RWE is already facing the biggest crisis in its 117-year history, grappling with ultra-low wholesale power prices, high exposure to coal and gas and only a small presence in renewables.

"We continue to face strong headwinds," RWE Chief Executive Peter Terium told journalists during a call. "The crisis in conventional electricity generation, in particular, continues to cause us a lot of trouble."

RWE, which posted an 11 percent decline in first-half operating profit to 2.03 billion euros, said the billing problems in Britain would not be fixed before the end of 2016.

The group, which has 5.6 million clients in Britain, said it lost about 100,000 household customers there since late last year as competition intensifies.
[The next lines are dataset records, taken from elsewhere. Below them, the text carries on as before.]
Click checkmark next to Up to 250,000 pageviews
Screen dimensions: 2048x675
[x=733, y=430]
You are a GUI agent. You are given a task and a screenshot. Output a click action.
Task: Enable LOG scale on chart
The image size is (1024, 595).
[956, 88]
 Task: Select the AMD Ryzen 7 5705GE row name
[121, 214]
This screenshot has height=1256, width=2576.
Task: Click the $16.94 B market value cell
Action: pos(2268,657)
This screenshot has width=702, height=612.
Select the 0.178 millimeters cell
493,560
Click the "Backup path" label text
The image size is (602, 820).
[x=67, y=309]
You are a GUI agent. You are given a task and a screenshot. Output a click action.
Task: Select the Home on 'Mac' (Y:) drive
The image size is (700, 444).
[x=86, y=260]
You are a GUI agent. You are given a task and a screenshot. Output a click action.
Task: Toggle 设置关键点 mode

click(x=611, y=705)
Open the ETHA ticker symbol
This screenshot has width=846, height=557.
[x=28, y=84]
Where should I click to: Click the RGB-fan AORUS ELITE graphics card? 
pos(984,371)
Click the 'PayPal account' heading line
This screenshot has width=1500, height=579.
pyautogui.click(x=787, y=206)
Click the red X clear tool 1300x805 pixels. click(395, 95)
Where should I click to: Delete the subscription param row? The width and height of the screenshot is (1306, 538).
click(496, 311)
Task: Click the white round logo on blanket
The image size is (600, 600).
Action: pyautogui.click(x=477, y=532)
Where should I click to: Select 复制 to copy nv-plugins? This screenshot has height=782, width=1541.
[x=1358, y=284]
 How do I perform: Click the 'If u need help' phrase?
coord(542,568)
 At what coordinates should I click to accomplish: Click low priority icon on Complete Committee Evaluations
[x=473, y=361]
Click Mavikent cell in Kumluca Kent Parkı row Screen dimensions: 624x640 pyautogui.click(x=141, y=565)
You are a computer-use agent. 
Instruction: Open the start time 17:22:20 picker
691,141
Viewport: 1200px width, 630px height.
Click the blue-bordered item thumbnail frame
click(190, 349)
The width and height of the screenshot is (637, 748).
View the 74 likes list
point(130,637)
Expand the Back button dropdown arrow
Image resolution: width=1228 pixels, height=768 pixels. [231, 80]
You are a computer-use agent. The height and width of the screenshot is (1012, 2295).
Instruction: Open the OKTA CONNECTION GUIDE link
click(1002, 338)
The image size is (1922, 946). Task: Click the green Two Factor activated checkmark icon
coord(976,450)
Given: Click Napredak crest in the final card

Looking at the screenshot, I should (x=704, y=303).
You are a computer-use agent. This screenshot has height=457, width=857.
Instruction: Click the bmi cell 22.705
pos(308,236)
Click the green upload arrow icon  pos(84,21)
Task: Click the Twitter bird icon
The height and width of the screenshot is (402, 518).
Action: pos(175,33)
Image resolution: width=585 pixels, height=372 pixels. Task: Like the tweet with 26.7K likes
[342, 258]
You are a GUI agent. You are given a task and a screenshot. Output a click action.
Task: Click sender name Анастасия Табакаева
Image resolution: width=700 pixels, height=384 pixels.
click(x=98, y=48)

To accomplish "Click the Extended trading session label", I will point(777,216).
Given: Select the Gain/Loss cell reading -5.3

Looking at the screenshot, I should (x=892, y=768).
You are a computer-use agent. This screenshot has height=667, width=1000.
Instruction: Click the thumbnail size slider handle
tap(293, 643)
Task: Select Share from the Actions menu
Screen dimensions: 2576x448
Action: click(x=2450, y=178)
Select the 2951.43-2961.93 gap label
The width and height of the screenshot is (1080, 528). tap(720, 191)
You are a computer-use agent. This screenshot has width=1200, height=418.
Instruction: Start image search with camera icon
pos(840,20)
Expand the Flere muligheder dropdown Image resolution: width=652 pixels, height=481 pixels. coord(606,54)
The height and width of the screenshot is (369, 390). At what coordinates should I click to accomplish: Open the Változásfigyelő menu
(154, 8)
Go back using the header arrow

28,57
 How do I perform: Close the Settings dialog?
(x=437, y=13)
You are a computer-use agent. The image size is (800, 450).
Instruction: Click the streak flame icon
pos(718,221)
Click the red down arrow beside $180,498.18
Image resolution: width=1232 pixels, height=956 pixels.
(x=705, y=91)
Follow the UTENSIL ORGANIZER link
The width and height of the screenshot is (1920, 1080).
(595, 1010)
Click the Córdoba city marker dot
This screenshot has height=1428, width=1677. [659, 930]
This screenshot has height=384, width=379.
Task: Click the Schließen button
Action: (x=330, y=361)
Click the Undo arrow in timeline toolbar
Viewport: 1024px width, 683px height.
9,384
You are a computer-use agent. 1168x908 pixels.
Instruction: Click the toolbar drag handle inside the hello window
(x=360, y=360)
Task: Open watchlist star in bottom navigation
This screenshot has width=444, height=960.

It was only able to retain customers by offering lower prices.

Shares fell as much as 5.9 percent, hitting their lowest level since August 1991, also hit by continuing problems at its conventional power generation unit, where first-half profits were down more than half.

"Quite frankly, it's simply frustrating that the company's restructuring is taking so long and that RWE is not following E.ON in spinning off its traditional power plant business," a trader said.

Coal-fired power plants, which accounted for 60 percent of RWE's electricity production last year, are under particular pressure from a surge in output from renewables, which continue to replace older, carbon-polluting fossil-fuel fired plants.

At E.ON, which last November took a drastic step in spinning off its power plant business as well as energy trading and oil and gas, coal-fired plants accounted for 27 percent of generation.

RWE's Terium has said he is not keen on following E.ON's example, but said he would consider such a move if conditions deteriorate further.